The 2022–23 Sydney Sixers Women's season was the eighth in the team's history. Coached by Charlotte Edwards and captained by Ellyse Perry, the Sixers finished the regular season of WBBL|08 in first position and set a new league record with eleven wins. They consequently qualified for their fifth Final appearance, returning to the knockout phase of the tournament for the first time since WBBL|04. In the championship decider, held at North Sydney Oval, the Sixers were defeated in an upset by the Adelaide Strikers.

== Squad ==
Each 2022–23 squad was made up of 15 active players. Teams could sign up to five 'marquee players', with a maximum of three of those from overseas. Marquees were defined as any overseas player, or a local player who holds a Cricket Australia national contract at the start of the WBBL|08 signing period.

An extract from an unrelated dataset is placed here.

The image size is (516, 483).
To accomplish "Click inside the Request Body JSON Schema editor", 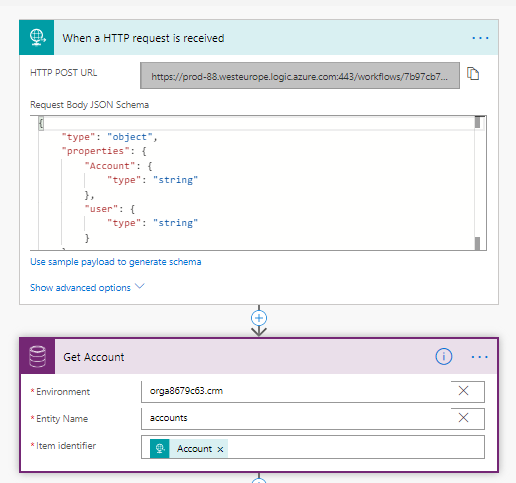I will [257, 183].
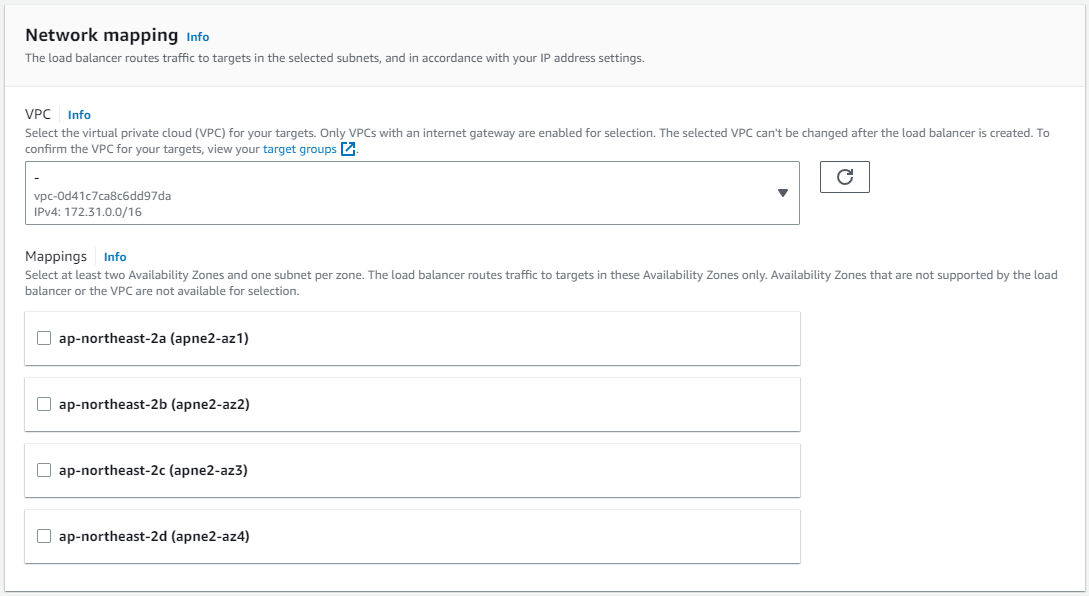1089x596 pixels.
Task: Show Info for Mappings section
Action: point(115,257)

Personnel changes made ahead of the season included:

- Charlotte Edwards was appointed head coach of the Sixers, replacing Ben Sawyer.
- Indian marquees Shafali Verma and Radha Yadav did not re-sign with the Sixers.
- New Zealand marquee Suzie Bates signed with the Sixers, having previously played for the Perth Scorchers and Adelaide Strikers.
- English marquee Sophie Ecclestone signed with the Sixers, marking her first appearance in the league.
- Hayley Silver-Holmes departed the Sixers, signing with the Hobart Hurricanes.
- Angelina Genford signed with the Sixers, departing the Hobart Hurricanes.
- Kate Peterson signed with the Sixers, departing the Sydney Thunder.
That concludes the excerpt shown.